Few laws specifically regulate procedures involving the procurement and distribution of fetal tissue. On two issues, however, the law is quite explicit:

First, compensation for tissue donation is expressly prohibited.

Second, women donating such tissue must consciously agree to its use in research by signing a consent form. Because the women have already decided to abort when they check a box on a form offering the fetal tissue for research, the research offers no inducement for abortion.

Under a law enacted in 1993, researchers can pay for the cost of procuring and shipping fetal tissue. However, buying or selling fetal tissue for a profit is strictly forbidden.

But unlike drugs or medical devices, which are regulated by the Food and Drug Administration, fetal-tissue transplantation and research are procedures that are regulated only by each hospital's research ethics committees.

No national guidelines are in place for obtaining, testing, processing, freezing, and storing fetal tissue. Nor are there legal controls that specifically ensure the safety and suitability of tissue.

The procurement procedure begins with a consent form being signed by the woman having the abortion. Not all American women getting abortions are approached -- it is more commonly offered at abortion sites affiliated with research institutions.

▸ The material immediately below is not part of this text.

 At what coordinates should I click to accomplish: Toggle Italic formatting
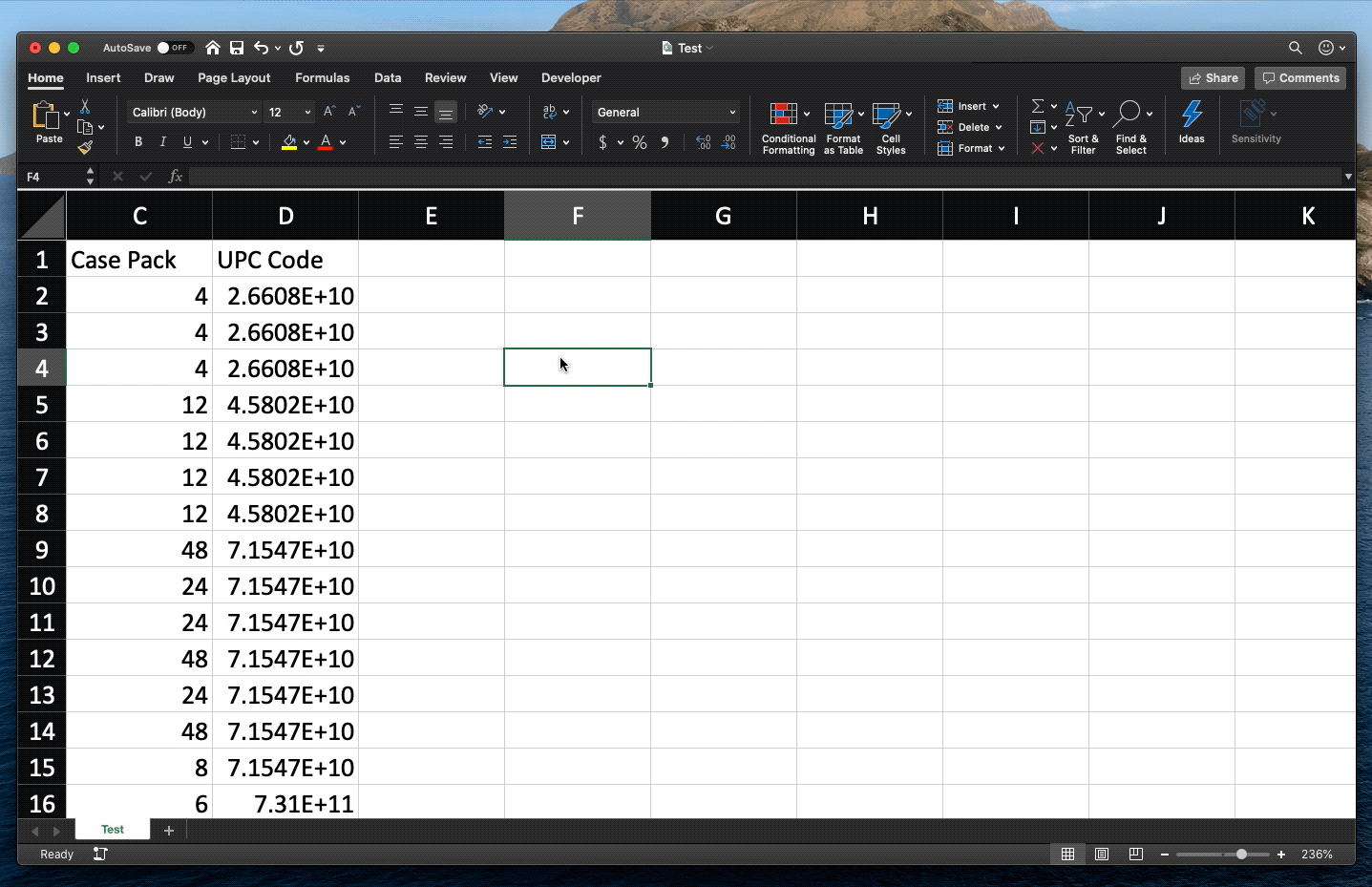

Most donated tissues are sent to the NIH-supported Central Laboratory for Human Embryology at the University of Washington, which supplies embryos and fetuses of gestational ages between 40 days and term to medical researchers throughout the country and Canada. They do not collect living tissue from late-term abortions, or from abortions known as "intact dilation and evacuation," in which the fetus is partially extracted and its brain suctioned out before the fetus is entirely removed from the womb.

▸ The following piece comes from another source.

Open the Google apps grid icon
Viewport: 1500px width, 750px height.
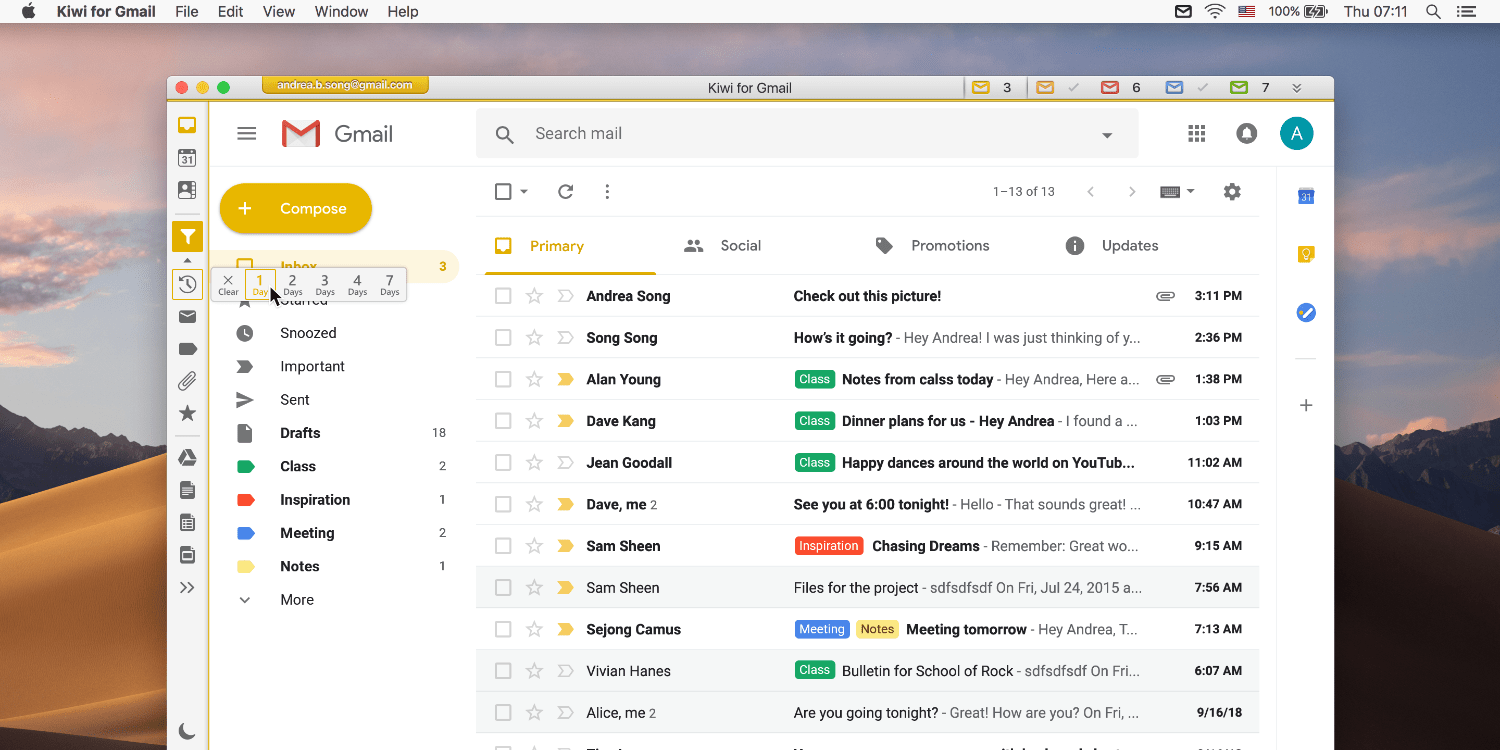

International clinics are another source of aborted fetuses, with more than 35 million legal abortions performed each year worldwide.

For instance, embryos aged 5 to 14 weeks are provided by the University of Zagreb Medical School in Croatia to NIH-based developmental biologists studying bone and cartilage growth. Moscow's International Institute of Biological Medicine has supplied fetal tissue for use in American transplantations.

In some instances, the needed tissue from these embryos is extracted and cooled in a suspension of saline and glucose until needed; in others, it is sliced and preserved in paraffin.

Ethical objections

Special ethical concerns have been raised about the use of fetal tissue from elective abortion. Symbolically, say critics, it sanctions abortion.

Unlike other tissue donors, fetuses are unable to give their consent, say critics. Fetal research raises similar ethical questions as the use of neurological research data from victims of the Holocaust or information gathered by the Japanese about human hypothermia by torturing Chinese prisoners, they say.

"Twenty years from now, we're going to look back and say, `My God, what did we allow? What did we do?' " said Newman, director of Operation Rescue West.

And claims of therapeutic potential have been exaggerated by the medical community, they say.

Even if a therapy works, they ask, is it acceptable to use it if requires thousands of abortions a year to sustain an adequate level of tissue? Does the United States want to depend on abortion as a means of curing people?

Scientific promise

Proponents of research say it doesn't sanction abortion any more than taking a donated organ from a suicide or murder victim makes suicide or murder acceptable.

Doctors at Yale University, the University of Colorado and other prominent medical centers report in major scientific journals that fetal tissue, while still preliminary, shows promise of curing severe disorders and chronic diseases.

The many abortions performed each year in the United States should not occur in vain, they add. Proponents also note that the termination of pregnancy is legal -- and that early fetuses have no constitutional right to protection by the law.

"As long as people have the right to choose abortion, then it becomes moot what happens next," said bioethicist Kahn of the University of Minnesota.

So society has a choice, they say: Should the tissue be discarded or put to good use?

"All this work with growing new tissue is very exciting, very promising -- and very speculative," said Greely. "But as with all basic research, its ultimate value is unknown."